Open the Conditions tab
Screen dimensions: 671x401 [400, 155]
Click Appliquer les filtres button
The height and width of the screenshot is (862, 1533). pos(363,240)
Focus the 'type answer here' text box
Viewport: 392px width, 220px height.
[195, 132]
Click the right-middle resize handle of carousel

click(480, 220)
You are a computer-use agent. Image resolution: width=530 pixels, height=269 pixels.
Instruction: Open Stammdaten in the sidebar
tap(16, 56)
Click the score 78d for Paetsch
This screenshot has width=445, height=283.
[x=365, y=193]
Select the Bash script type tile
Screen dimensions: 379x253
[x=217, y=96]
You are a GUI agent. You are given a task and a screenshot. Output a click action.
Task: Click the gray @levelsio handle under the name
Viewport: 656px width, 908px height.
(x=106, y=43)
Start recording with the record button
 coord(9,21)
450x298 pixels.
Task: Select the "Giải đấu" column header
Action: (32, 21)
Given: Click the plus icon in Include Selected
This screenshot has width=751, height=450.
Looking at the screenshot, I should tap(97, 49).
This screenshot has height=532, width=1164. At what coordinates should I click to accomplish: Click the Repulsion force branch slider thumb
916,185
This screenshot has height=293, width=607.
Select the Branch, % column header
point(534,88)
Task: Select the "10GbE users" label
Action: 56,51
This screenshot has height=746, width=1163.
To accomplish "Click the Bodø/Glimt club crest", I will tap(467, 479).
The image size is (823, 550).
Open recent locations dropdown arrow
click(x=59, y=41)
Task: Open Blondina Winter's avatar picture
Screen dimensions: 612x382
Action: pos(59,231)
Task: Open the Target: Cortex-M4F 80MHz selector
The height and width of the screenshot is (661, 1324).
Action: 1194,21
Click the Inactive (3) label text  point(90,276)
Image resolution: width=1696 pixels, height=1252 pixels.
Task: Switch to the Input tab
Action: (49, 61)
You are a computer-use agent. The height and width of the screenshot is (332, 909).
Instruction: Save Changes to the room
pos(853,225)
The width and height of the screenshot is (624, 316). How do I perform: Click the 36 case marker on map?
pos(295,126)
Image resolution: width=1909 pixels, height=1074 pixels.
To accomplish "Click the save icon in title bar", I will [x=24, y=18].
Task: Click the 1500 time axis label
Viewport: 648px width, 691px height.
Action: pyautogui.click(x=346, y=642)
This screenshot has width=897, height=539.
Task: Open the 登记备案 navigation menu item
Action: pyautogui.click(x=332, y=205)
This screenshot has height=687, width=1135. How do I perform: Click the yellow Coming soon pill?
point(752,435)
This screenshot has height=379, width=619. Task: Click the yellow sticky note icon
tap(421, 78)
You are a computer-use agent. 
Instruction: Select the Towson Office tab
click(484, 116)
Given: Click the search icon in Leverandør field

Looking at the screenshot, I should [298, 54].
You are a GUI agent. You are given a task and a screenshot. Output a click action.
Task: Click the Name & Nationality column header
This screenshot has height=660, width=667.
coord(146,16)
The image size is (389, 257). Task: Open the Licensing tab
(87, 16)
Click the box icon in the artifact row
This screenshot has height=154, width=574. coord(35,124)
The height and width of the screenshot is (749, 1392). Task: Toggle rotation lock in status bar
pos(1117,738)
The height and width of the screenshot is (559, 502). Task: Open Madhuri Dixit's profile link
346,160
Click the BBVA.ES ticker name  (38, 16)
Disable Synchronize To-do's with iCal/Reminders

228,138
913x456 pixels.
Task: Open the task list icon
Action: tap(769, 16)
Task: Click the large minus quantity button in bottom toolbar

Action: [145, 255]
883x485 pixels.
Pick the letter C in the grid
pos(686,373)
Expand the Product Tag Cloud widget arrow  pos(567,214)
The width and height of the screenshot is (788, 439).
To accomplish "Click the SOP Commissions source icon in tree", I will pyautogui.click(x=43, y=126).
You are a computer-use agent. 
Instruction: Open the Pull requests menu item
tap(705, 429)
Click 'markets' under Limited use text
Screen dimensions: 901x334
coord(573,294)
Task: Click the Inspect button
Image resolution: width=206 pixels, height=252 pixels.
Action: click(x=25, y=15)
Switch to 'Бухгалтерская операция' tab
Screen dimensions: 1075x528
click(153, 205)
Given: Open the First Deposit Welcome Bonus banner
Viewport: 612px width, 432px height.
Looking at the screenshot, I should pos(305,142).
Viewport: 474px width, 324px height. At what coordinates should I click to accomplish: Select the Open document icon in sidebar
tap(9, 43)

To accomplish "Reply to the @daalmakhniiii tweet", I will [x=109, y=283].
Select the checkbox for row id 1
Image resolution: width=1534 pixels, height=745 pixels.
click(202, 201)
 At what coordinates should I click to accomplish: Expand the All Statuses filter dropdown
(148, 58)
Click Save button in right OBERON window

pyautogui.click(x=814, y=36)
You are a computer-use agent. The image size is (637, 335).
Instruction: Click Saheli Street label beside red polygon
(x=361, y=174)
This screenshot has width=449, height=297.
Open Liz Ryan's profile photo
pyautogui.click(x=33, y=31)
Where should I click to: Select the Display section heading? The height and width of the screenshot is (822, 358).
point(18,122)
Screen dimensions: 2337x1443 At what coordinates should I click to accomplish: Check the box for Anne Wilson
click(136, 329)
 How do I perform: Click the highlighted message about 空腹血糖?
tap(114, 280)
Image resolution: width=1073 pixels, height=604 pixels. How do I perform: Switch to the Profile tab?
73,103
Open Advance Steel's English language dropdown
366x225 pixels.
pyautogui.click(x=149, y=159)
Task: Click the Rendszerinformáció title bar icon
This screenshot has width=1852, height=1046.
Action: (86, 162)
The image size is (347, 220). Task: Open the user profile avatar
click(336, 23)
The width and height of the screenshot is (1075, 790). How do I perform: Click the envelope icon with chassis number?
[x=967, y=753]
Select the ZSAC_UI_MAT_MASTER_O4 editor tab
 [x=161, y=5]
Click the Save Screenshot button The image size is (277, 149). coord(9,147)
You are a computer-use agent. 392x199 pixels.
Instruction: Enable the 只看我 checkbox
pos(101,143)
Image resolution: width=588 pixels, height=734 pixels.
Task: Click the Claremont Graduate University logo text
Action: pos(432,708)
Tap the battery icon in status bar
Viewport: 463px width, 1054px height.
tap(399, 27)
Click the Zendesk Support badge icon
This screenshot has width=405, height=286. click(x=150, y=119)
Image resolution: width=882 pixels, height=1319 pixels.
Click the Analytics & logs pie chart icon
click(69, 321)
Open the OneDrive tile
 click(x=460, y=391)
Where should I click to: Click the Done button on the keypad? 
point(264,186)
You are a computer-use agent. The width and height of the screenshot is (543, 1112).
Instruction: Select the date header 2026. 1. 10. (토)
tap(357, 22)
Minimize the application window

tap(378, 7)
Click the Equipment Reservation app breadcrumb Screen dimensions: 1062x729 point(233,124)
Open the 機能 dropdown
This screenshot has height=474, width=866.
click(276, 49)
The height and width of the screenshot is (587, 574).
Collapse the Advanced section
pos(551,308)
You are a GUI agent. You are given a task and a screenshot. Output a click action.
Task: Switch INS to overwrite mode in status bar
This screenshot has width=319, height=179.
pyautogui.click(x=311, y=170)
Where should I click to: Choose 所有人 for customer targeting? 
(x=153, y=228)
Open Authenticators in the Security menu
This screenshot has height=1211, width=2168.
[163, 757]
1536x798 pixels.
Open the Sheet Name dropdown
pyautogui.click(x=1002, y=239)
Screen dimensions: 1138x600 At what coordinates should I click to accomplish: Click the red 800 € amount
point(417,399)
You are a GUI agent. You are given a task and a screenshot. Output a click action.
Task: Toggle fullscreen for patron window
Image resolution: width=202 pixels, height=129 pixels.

- - -

* [PROBLEM REQUIREMENTS]: Write out the lines above again, swapping "GUI agent" for "interface agent" wherever it occurs and leaving everything else unchanged.

* [ANSWER TO THE EXERCISE]:
Open the Conditions tab
Screen dimensions: 671x401 [400, 155]
Click Appliquer les filtres button
The height and width of the screenshot is (862, 1533). pos(363,240)
Focus the 'type answer here' text box
Viewport: 392px width, 220px height.
[195, 132]
Click the right-middle resize handle of carousel

click(480, 220)
You are a computer-use agent. Image resolution: width=530 pixels, height=269 pixels.
Instruction: Open Stammdaten in the sidebar
tap(16, 56)
Click the score 78d for Paetsch
This screenshot has width=445, height=283.
[x=365, y=193]
Select the Bash script type tile
Screen dimensions: 379x253
[x=217, y=96]
You are a interface agent. You are given a task and a screenshot. Output a click action.
Task: Click the gray @levelsio handle under the name
Viewport: 656px width, 908px height.
(x=106, y=43)
Start recording with the record button
 coord(9,21)
450x298 pixels.
Task: Select the "Giải đấu" column header
Action: (32, 21)
Given: Click the plus icon in Include Selected
This screenshot has width=751, height=450.
Looking at the screenshot, I should tap(97, 49).
This screenshot has height=532, width=1164. At what coordinates should I click to accomplish: Click the Repulsion force branch slider thumb
916,185
This screenshot has height=293, width=607.
Select the Branch, % column header
point(534,88)
Task: Select the "10GbE users" label
Action: 56,51
This screenshot has height=746, width=1163.
To accomplish "Click the Bodø/Glimt club crest", I will tap(467, 479).
The image size is (823, 550).
Open recent locations dropdown arrow
click(x=59, y=41)
Task: Open Blondina Winter's avatar picture
Screen dimensions: 612x382
Action: pos(59,231)
Task: Open the Target: Cortex-M4F 80MHz selector
The height and width of the screenshot is (661, 1324).
Action: 1194,21
Click the Inactive (3) label text  point(90,276)
Image resolution: width=1696 pixels, height=1252 pixels.
Task: Switch to the Input tab
Action: (49, 61)
You are a computer-use agent. The height and width of the screenshot is (332, 909).
Instruction: Save Changes to the room
pos(853,225)
The width and height of the screenshot is (624, 316). How do I perform: Click the 36 case marker on map?
pos(295,126)
Image resolution: width=1909 pixels, height=1074 pixels.
To accomplish "Click the save icon in title bar", I will [x=24, y=18].
Task: Click the 1500 time axis label
Viewport: 648px width, 691px height.
Action: pyautogui.click(x=346, y=642)
This screenshot has width=897, height=539.
Task: Open the 登记备案 navigation menu item
Action: pyautogui.click(x=332, y=205)
This screenshot has height=687, width=1135. How do I perform: Click the yellow Coming soon pill?
point(752,435)
This screenshot has height=379, width=619. Task: Click the yellow sticky note icon
tap(421, 78)
You are a computer-use agent. 
Instruction: Select the Towson Office tab
click(484, 116)
Given: Click the search icon in Leverandør field

Looking at the screenshot, I should [298, 54].
You are a interface agent. You are given a task and a screenshot. Output a click action.
Task: Click the Name & Nationality column header
This screenshot has height=660, width=667.
coord(146,16)
The image size is (389, 257). Task: Open the Licensing tab
(87, 16)
Click the box icon in the artifact row
This screenshot has height=154, width=574. coord(35,124)
The height and width of the screenshot is (749, 1392). Task: Toggle rotation lock in status bar
pos(1117,738)
The height and width of the screenshot is (559, 502). Task: Open Madhuri Dixit's profile link
346,160
Click the BBVA.ES ticker name  (38, 16)
Disable Synchronize To-do's with iCal/Reminders

228,138
913x456 pixels.
Task: Open the task list icon
Action: tap(769, 16)
Task: Click the large minus quantity button in bottom toolbar

Action: [145, 255]
883x485 pixels.
Pick the letter C in the grid
pos(686,373)
Expand the Product Tag Cloud widget arrow  pos(567,214)
The width and height of the screenshot is (788, 439).
To accomplish "Click the SOP Commissions source icon in tree", I will pyautogui.click(x=43, y=126).
You are a computer-use agent. 
Instruction: Open the Pull requests menu item
tap(705, 429)
Click 'markets' under Limited use text
Screen dimensions: 901x334
coord(573,294)
Task: Click the Inspect button
Image resolution: width=206 pixels, height=252 pixels.
Action: click(x=25, y=15)
Switch to 'Бухгалтерская операция' tab
Screen dimensions: 1075x528
click(153, 205)
Given: Open the First Deposit Welcome Bonus banner
Viewport: 612px width, 432px height.
Looking at the screenshot, I should pos(305,142).
Viewport: 474px width, 324px height. At what coordinates should I click to accomplish: Select the Open document icon in sidebar
tap(9, 43)

To accomplish "Reply to the @daalmakhniiii tweet", I will [x=109, y=283].
Select the checkbox for row id 1
Image resolution: width=1534 pixels, height=745 pixels.
click(202, 201)
 At what coordinates should I click to accomplish: Expand the All Statuses filter dropdown
(148, 58)
Click Save button in right OBERON window

pyautogui.click(x=814, y=36)
You are a computer-use agent. The image size is (637, 335).
Instruction: Click Saheli Street label beside red polygon
(x=361, y=174)
This screenshot has width=449, height=297.
Open Liz Ryan's profile photo
pyautogui.click(x=33, y=31)
Where should I click to: Select the Display section heading? The height and width of the screenshot is (822, 358).
point(18,122)
Screen dimensions: 2337x1443 At what coordinates should I click to accomplish: Check the box for Anne Wilson
click(136, 329)
 How do I perform: Click the highlighted message about 空腹血糖?
tap(114, 280)
Image resolution: width=1073 pixels, height=604 pixels. How do I perform: Switch to the Profile tab?
73,103
Open Advance Steel's English language dropdown
366x225 pixels.
pyautogui.click(x=149, y=159)
Task: Click the Rendszerinformáció title bar icon
This screenshot has width=1852, height=1046.
Action: (86, 162)
The image size is (347, 220). Task: Open the user profile avatar
click(336, 23)
The width and height of the screenshot is (1075, 790). How do I perform: Click the envelope icon with chassis number?
[x=967, y=753]
Select the ZSAC_UI_MAT_MASTER_O4 editor tab
 [x=161, y=5]
Click the Save Screenshot button The image size is (277, 149). coord(9,147)
You are a computer-use agent. 392x199 pixels.
Instruction: Enable the 只看我 checkbox
pos(101,143)
Image resolution: width=588 pixels, height=734 pixels.
Task: Click the Claremont Graduate University logo text
Action: pos(432,708)
Tap the battery icon in status bar
Viewport: 463px width, 1054px height.
tap(399, 27)
Click the Zendesk Support badge icon
This screenshot has width=405, height=286. click(x=150, y=119)
Image resolution: width=882 pixels, height=1319 pixels.
Click the Analytics & logs pie chart icon
click(69, 321)
Open the OneDrive tile
 click(x=460, y=391)
Where should I click to: Click the Done button on the keypad? 
point(264,186)
You are a computer-use agent. The width and height of the screenshot is (543, 1112).
Instruction: Select the date header 2026. 1. 10. (토)
tap(357, 22)
Minimize the application window

tap(378, 7)
Click the Equipment Reservation app breadcrumb Screen dimensions: 1062x729 point(233,124)
Open the 機能 dropdown
This screenshot has height=474, width=866.
click(276, 49)
The height and width of the screenshot is (587, 574).
Collapse the Advanced section
pos(551,308)
You are a interface agent. You are given a task and a screenshot. Output a click action.
Task: Switch INS to overwrite mode in status bar
This screenshot has width=319, height=179.
pyautogui.click(x=311, y=170)
Where should I click to: Choose 所有人 for customer targeting? 
(x=153, y=228)
Open Authenticators in the Security menu
This screenshot has height=1211, width=2168.
[163, 757]
1536x798 pixels.
Open the Sheet Name dropdown
pyautogui.click(x=1002, y=239)
Screen dimensions: 1138x600 At what coordinates should I click to accomplish: Click the red 800 € amount
point(417,399)
You are a interface agent. You are given a task and a screenshot. Output a click action.
Task: Toggle fullscreen for patron window
Image resolution: width=202 pixels, height=129 pixels.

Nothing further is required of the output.